Copy all of the entries below word for word, keeping every line as it stands.

-------- DATA SUPPLIED --------

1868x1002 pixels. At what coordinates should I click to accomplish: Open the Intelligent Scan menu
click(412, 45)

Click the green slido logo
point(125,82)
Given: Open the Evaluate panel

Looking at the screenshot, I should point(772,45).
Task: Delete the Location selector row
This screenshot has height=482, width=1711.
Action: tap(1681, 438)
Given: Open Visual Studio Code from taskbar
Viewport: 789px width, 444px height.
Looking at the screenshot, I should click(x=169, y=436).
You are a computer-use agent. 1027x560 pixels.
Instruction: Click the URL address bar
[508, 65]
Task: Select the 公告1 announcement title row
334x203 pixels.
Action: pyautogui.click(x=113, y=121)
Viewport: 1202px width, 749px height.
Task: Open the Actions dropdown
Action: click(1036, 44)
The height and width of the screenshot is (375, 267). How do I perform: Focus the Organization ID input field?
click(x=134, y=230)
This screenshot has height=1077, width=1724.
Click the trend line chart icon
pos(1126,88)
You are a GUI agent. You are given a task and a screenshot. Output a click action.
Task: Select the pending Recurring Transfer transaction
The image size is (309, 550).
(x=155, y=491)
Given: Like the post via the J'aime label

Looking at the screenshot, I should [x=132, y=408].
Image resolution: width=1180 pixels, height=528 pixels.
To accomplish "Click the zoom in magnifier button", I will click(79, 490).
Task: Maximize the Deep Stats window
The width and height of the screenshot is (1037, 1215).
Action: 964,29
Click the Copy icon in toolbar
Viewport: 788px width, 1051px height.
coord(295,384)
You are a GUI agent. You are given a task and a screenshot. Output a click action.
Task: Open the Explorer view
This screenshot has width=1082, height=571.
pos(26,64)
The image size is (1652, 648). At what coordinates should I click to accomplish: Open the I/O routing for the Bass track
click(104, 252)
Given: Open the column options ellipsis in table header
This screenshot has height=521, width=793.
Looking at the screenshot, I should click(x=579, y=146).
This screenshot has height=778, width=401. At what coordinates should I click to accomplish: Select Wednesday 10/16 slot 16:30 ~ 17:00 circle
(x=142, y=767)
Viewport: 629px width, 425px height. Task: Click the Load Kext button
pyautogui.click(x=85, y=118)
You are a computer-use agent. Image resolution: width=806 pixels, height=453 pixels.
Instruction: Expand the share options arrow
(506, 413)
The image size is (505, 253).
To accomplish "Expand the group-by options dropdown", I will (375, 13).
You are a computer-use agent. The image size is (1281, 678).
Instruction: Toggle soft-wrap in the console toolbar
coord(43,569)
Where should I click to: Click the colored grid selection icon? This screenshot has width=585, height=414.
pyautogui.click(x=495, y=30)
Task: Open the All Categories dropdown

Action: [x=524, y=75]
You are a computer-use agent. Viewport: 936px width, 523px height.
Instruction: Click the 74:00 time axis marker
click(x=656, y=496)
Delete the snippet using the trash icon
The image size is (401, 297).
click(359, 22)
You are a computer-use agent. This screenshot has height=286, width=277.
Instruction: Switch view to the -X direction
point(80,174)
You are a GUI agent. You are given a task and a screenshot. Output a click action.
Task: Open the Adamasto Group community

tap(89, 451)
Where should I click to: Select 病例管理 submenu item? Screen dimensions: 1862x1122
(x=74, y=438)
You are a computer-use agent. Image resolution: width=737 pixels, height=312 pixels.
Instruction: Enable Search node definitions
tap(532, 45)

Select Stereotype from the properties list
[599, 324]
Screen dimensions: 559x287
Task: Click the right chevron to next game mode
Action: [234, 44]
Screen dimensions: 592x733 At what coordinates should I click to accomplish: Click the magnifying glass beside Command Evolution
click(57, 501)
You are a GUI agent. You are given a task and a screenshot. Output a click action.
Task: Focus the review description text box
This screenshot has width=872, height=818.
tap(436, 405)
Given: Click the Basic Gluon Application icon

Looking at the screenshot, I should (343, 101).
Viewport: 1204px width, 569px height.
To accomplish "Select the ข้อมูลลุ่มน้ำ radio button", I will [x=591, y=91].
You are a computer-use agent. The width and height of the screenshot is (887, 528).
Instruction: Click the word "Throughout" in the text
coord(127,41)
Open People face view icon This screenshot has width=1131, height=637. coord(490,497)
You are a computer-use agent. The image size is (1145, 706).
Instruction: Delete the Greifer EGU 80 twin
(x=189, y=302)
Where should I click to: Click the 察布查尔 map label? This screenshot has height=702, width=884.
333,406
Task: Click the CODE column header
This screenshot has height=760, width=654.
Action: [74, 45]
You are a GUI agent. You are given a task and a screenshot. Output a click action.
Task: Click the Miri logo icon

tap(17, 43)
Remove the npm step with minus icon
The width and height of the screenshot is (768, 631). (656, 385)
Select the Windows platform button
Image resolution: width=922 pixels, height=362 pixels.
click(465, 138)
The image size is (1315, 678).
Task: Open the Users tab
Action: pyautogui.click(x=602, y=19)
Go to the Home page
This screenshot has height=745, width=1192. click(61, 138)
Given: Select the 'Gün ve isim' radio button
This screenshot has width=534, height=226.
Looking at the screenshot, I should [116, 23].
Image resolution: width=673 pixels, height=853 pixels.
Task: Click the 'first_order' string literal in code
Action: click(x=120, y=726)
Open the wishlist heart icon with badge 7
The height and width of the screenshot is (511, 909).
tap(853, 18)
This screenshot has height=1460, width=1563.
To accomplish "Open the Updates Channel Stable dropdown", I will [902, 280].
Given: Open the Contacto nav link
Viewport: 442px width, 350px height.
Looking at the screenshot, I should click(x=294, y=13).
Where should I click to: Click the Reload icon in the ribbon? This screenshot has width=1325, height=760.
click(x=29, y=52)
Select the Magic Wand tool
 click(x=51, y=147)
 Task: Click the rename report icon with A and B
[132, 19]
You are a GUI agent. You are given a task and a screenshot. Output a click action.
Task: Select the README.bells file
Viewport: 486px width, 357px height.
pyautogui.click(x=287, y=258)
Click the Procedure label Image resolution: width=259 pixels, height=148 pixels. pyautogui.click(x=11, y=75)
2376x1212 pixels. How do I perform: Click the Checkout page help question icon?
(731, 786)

--------

▶ **CORRECT ANSWER**
1868x1002 pixels. At what coordinates should I click to accomplish: Open the Intelligent Scan menu
click(412, 45)

Click the green slido logo
point(125,82)
Given: Open the Evaluate panel

Looking at the screenshot, I should point(772,45).
Task: Delete the Location selector row
This screenshot has height=482, width=1711.
Action: tap(1681, 438)
Given: Open Visual Studio Code from taskbar
Viewport: 789px width, 444px height.
Looking at the screenshot, I should click(x=169, y=436).
You are a computer-use agent. 1027x560 pixels.
Instruction: Click the URL address bar
[508, 65]
Task: Select the 公告1 announcement title row
334x203 pixels.
Action: pyautogui.click(x=113, y=121)
Viewport: 1202px width, 749px height.
Task: Open the Actions dropdown
Action: click(1036, 44)
The height and width of the screenshot is (375, 267). How do I perform: Focus the Organization ID input field?
click(x=134, y=230)
This screenshot has height=1077, width=1724.
Click the trend line chart icon
pos(1126,88)
You are a GUI agent. You are given a task and a screenshot. Output a click action.
Task: Select the pending Recurring Transfer transaction
The image size is (309, 550).
(x=155, y=491)
Given: Like the post via the J'aime label

Looking at the screenshot, I should [x=132, y=408].
Image resolution: width=1180 pixels, height=528 pixels.
To accomplish "Click the zoom in magnifier button", I will click(79, 490).
Task: Maximize the Deep Stats window
The width and height of the screenshot is (1037, 1215).
Action: 964,29
Click the Copy icon in toolbar
Viewport: 788px width, 1051px height.
coord(295,384)
You are a GUI agent. You are given a task and a screenshot. Output a click action.
Task: Open the Explorer view
This screenshot has width=1082, height=571.
pos(26,64)
The image size is (1652, 648). At what coordinates should I click to accomplish: Open the I/O routing for the Bass track
click(104, 252)
Given: Open the column options ellipsis in table header
This screenshot has height=521, width=793.
Looking at the screenshot, I should click(x=579, y=146).
This screenshot has height=778, width=401. At what coordinates should I click to accomplish: Select Wednesday 10/16 slot 16:30 ~ 17:00 circle
(x=142, y=767)
Viewport: 629px width, 425px height. Task: Click the Load Kext button
pyautogui.click(x=85, y=118)
You are a computer-use agent. Image resolution: width=806 pixels, height=453 pixels.
Instruction: Expand the share options arrow
(506, 413)
The image size is (505, 253).
To accomplish "Expand the group-by options dropdown", I will (375, 13).
You are a computer-use agent. The image size is (1281, 678).
Instruction: Toggle soft-wrap in the console toolbar
coord(43,569)
Where should I click to: Click the colored grid selection icon? This screenshot has width=585, height=414.
pyautogui.click(x=495, y=30)
Task: Open the All Categories dropdown

Action: [x=524, y=75]
You are a computer-use agent. Viewport: 936px width, 523px height.
Instruction: Click the 74:00 time axis marker
click(x=656, y=496)
Delete the snippet using the trash icon
The image size is (401, 297).
click(359, 22)
You are a computer-use agent. This screenshot has height=286, width=277.
Instruction: Switch view to the -X direction
point(80,174)
You are a GUI agent. You are given a task and a screenshot. Output a click action.
Task: Open the Adamasto Group community

tap(89, 451)
Where should I click to: Select 病例管理 submenu item? Screen dimensions: 1862x1122
(x=74, y=438)
You are a computer-use agent. Image resolution: width=737 pixels, height=312 pixels.
Instruction: Enable Search node definitions
tap(532, 45)

Select Stereotype from the properties list
[599, 324]
Screen dimensions: 559x287
Task: Click the right chevron to next game mode
Action: [234, 44]
Screen dimensions: 592x733 At what coordinates should I click to accomplish: Click the magnifying glass beside Command Evolution
click(57, 501)
You are a GUI agent. You are given a task and a screenshot. Output a click action.
Task: Focus the review description text box
This screenshot has width=872, height=818.
tap(436, 405)
Given: Click the Basic Gluon Application icon

Looking at the screenshot, I should (343, 101).
Viewport: 1204px width, 569px height.
To accomplish "Select the ข้อมูลลุ่มน้ำ radio button", I will [x=591, y=91].
You are a computer-use agent. The width and height of the screenshot is (887, 528).
Instruction: Click the word "Throughout" in the text
coord(127,41)
Open People face view icon This screenshot has width=1131, height=637. coord(490,497)
You are a computer-use agent. The image size is (1145, 706).
Instruction: Delete the Greifer EGU 80 twin
(x=189, y=302)
Where should I click to: Click the 察布查尔 map label? This screenshot has height=702, width=884.
333,406
Task: Click the CODE column header
This screenshot has height=760, width=654.
Action: [74, 45]
You are a GUI agent. You are given a task and a screenshot. Output a click action.
Task: Click the Miri logo icon

tap(17, 43)
Remove the npm step with minus icon
The width and height of the screenshot is (768, 631). (656, 385)
Select the Windows platform button
Image resolution: width=922 pixels, height=362 pixels.
click(465, 138)
The image size is (1315, 678).
Task: Open the Users tab
Action: pyautogui.click(x=602, y=19)
Go to the Home page
This screenshot has height=745, width=1192. click(61, 138)
Given: Select the 'Gün ve isim' radio button
This screenshot has width=534, height=226.
Looking at the screenshot, I should [116, 23].
Image resolution: width=673 pixels, height=853 pixels.
Task: Click the 'first_order' string literal in code
Action: click(x=120, y=726)
Open the wishlist heart icon with badge 7
The height and width of the screenshot is (511, 909).
tap(853, 18)
This screenshot has height=1460, width=1563.
To accomplish "Open the Updates Channel Stable dropdown", I will [902, 280].
Given: Open the Contacto nav link
Viewport: 442px width, 350px height.
Looking at the screenshot, I should click(x=294, y=13).
Where should I click to: Click the Reload icon in the ribbon? This screenshot has width=1325, height=760.
click(x=29, y=52)
Select the Magic Wand tool
 click(x=51, y=147)
 Task: Click the rename report icon with A and B
[132, 19]
You are a GUI agent. You are given a task and a screenshot. Output a click action.
Task: Select the README.bells file
Viewport: 486px width, 357px height.
pyautogui.click(x=287, y=258)
Click the Procedure label Image resolution: width=259 pixels, height=148 pixels. pyautogui.click(x=11, y=75)
2376x1212 pixels. How do I perform: Click the Checkout page help question icon?
(731, 786)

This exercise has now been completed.